» **Stored records**
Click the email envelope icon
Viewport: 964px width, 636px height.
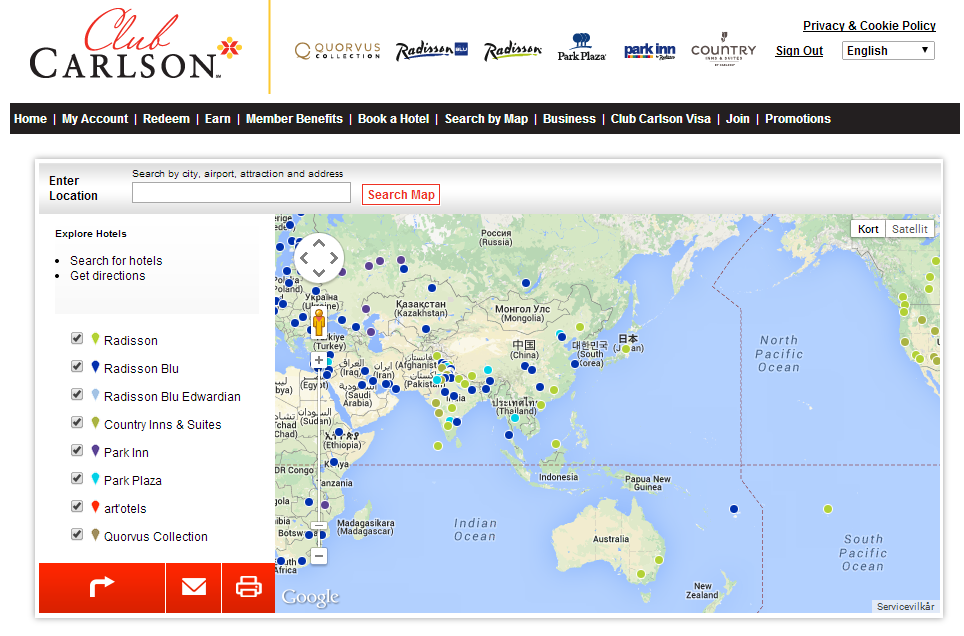click(x=193, y=587)
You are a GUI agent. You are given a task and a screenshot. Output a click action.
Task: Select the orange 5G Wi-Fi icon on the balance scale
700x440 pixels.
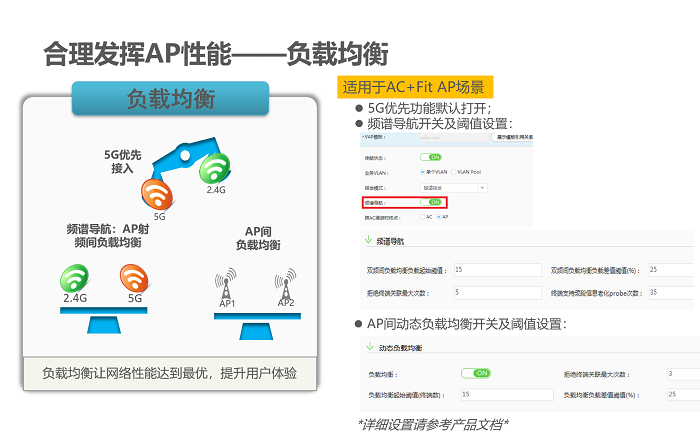click(135, 277)
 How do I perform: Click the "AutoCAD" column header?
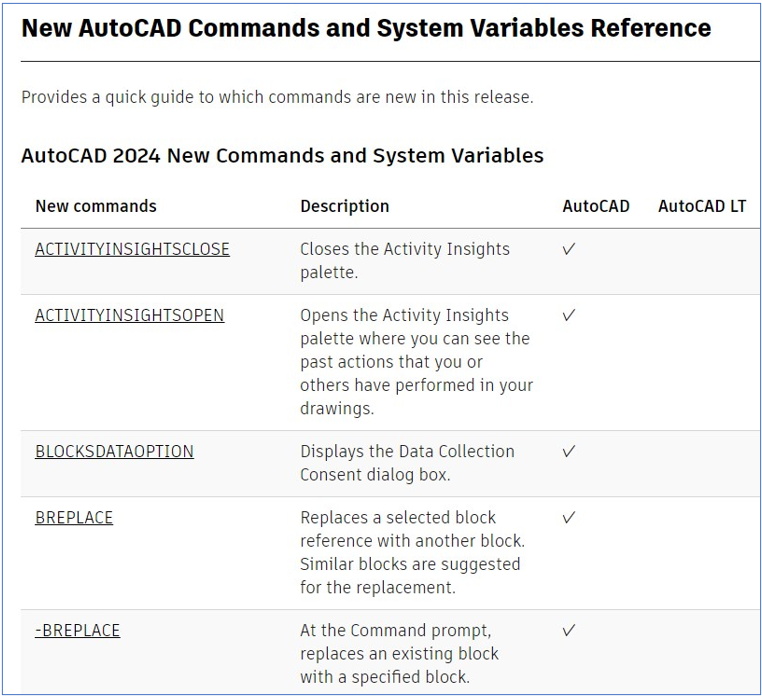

» **What you should do**
Please give the entries again word for word, without any pictures.

» **Exercise output**
Click the email envelope icon
Viewport: 964px width, 636px height.
click(x=193, y=587)
You are a GUI agent. You are given a task and a screenshot. Output a click action.
Task: Select the orange 5G Wi-Fi icon on the balance scale
700x440 pixels.
click(135, 277)
 How do I perform: Click the "AutoCAD" column header?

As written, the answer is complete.